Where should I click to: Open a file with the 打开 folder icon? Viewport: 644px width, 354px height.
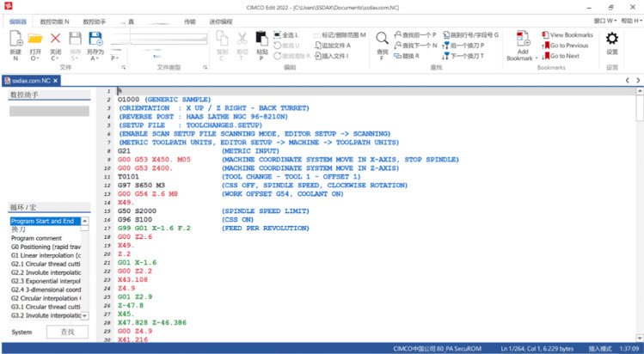[x=35, y=39]
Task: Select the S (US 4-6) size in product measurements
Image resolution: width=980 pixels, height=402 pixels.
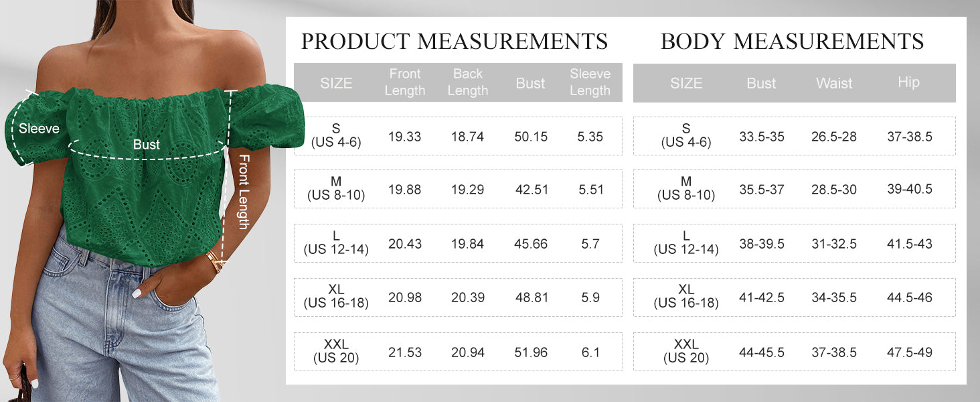Action: (336, 136)
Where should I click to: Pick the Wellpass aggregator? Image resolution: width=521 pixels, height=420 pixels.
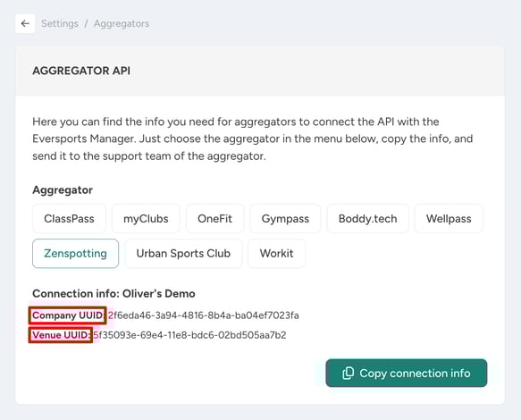(449, 219)
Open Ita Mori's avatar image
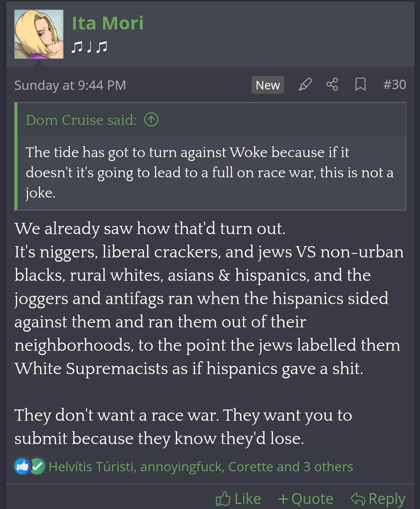Viewport: 420px width, 509px height. point(39,34)
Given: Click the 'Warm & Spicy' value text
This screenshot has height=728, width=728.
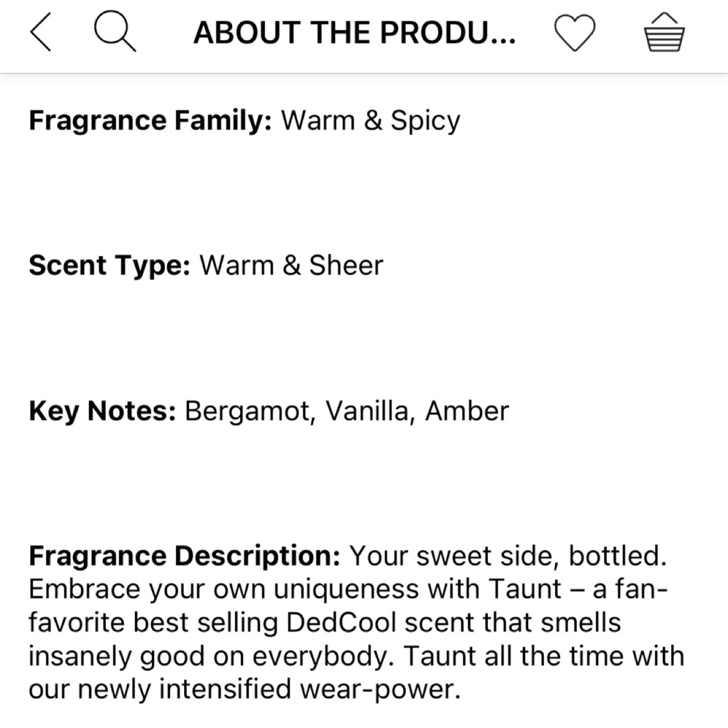Looking at the screenshot, I should click(371, 121).
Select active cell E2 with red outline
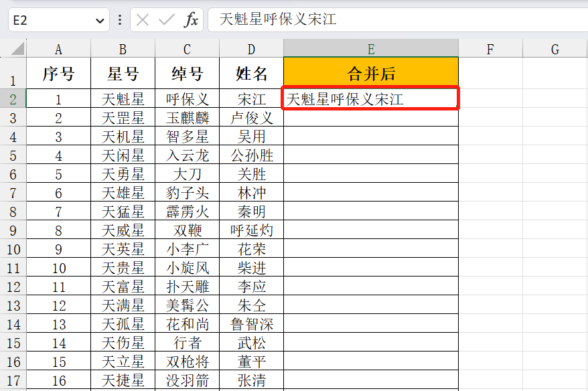 371,98
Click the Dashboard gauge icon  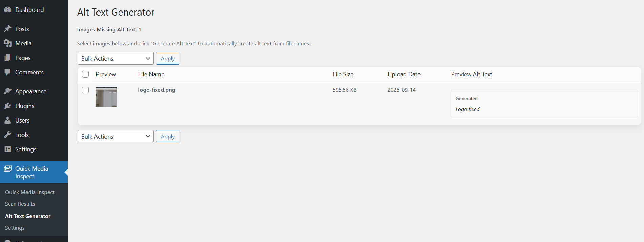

**What the task requires:** The material must be restated verbatim. Its pictures must be omitted.

**Answer box:**
Where should I click to: Open a file with the 打开 folder icon? Viewport: 644px width, 354px height.
[x=35, y=39]
Task: Select the S (US 4-6) size in product measurements
Image resolution: width=980 pixels, height=402 pixels.
Action: (336, 136)
Where should I click to: Pick the Wellpass aggregator? Image resolution: width=521 pixels, height=420 pixels.
(449, 219)
Open Ita Mori's avatar image
Viewport: 420px width, 509px height. point(39,34)
Given: Click the 'Warm & Spicy' value text
This screenshot has height=728, width=728.
Looking at the screenshot, I should click(371, 121).
Select active cell E2 with red outline
 371,98
Click the Dashboard gauge icon  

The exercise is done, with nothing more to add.